• _Data for the task_:

== Segment start ==

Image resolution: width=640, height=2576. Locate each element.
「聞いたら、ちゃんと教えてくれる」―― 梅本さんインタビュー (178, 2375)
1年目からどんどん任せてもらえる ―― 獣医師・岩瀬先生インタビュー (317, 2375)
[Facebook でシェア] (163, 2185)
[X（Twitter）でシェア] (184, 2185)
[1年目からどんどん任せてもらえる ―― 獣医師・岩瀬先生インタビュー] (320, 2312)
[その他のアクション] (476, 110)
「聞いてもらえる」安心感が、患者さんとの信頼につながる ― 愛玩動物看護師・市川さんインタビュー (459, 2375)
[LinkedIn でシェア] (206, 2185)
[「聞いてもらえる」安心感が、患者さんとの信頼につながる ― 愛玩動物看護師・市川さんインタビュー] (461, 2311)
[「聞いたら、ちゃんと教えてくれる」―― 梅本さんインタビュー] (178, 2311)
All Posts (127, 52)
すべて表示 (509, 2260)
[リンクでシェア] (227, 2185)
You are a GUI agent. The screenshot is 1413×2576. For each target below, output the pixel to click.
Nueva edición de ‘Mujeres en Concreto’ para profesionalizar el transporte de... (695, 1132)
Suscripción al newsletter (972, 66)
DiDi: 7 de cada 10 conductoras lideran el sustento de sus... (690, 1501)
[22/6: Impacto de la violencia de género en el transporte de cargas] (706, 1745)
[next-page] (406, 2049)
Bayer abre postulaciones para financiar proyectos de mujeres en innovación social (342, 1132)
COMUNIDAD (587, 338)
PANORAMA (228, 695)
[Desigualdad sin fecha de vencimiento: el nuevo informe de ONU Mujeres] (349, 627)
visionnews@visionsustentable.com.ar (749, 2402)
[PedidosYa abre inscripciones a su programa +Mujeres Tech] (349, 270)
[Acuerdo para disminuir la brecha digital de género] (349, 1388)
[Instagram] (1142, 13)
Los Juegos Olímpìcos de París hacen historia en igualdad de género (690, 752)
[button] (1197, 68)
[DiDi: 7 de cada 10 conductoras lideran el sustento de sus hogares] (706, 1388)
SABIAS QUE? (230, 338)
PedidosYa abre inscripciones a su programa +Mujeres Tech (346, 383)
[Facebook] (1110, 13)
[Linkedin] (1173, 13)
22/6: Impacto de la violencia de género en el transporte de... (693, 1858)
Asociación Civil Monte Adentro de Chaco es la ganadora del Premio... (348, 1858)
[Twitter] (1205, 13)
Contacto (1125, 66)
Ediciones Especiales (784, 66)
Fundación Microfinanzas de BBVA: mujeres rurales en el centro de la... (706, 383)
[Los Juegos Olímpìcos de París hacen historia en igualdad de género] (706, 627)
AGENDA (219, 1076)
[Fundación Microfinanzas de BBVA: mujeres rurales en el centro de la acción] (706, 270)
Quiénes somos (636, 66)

== Segment end ==

• _What to do_:
Each line of the records must be reproduced exactly.

• _Written response_:
Image resolution: width=640, height=2576. Locate each element.
「聞いたら、ちゃんと教えてくれる」―― 梅本さんインタビュー (178, 2375)
1年目からどんどん任せてもらえる ―― 獣医師・岩瀬先生インタビュー (317, 2375)
[Facebook でシェア] (163, 2185)
[X（Twitter）でシェア] (184, 2185)
[1年目からどんどん任せてもらえる ―― 獣医師・岩瀬先生インタビュー] (320, 2312)
[その他のアクション] (476, 110)
「聞いてもらえる」安心感が、患者さんとの信頼につながる ― 愛玩動物看護師・市川さんインタビュー (459, 2375)
[LinkedIn でシェア] (206, 2185)
[「聞いてもらえる」安心感が、患者さんとの信頼につながる ― 愛玩動物看護師・市川さんインタビュー] (461, 2311)
[「聞いたら、ちゃんと教えてくれる」―― 梅本さんインタビュー] (178, 2311)
All Posts (127, 52)
すべて表示 (509, 2260)
[リンクでシェア] (227, 2185)
You are a GUI agent. The screenshot is 1413×2576. For each target below, output the pixel to click.
Nueva edición de ‘Mujeres en Concreto’ para profesionalizar el transporte de... (695, 1132)
Suscripción al newsletter (972, 66)
DiDi: 7 de cada 10 conductoras lideran el sustento de sus... (690, 1501)
[22/6: Impacto de la violencia de género en el transporte de cargas] (706, 1745)
[next-page] (406, 2049)
Bayer abre postulaciones para financiar proyectos de mujeres en innovación social (342, 1132)
COMUNIDAD (587, 338)
PANORAMA (228, 695)
[Desigualdad sin fecha de vencimiento: el nuevo informe de ONU Mujeres] (349, 627)
visionnews@visionsustentable.com.ar (749, 2402)
[PedidosYa abre inscripciones a su programa +Mujeres Tech] (349, 270)
[Acuerdo para disminuir la brecha digital de género] (349, 1388)
[Instagram] (1142, 13)
Los Juegos Olímpìcos de París hacen historia en igualdad de género (690, 752)
[button] (1197, 68)
[DiDi: 7 de cada 10 conductoras lideran el sustento de sus hogares] (706, 1388)
SABIAS QUE? (230, 338)
PedidosYa abre inscripciones a su programa +Mujeres Tech (346, 383)
[Facebook] (1110, 13)
[Linkedin] (1173, 13)
22/6: Impacto de la violencia de género en el transporte de... (693, 1858)
Asociación Civil Monte Adentro de Chaco es la ganadora del Premio... (348, 1858)
[Twitter] (1205, 13)
Contacto (1125, 66)
Ediciones Especiales (784, 66)
Fundación Microfinanzas de BBVA: mujeres rurales en el centro de la... (706, 383)
[Los Juegos Olímpìcos de París hacen historia en igualdad de género] (706, 627)
AGENDA (219, 1076)
[Fundación Microfinanzas de BBVA: mujeres rurales en el centro de la acción] (706, 270)
Quiénes somos (636, 66)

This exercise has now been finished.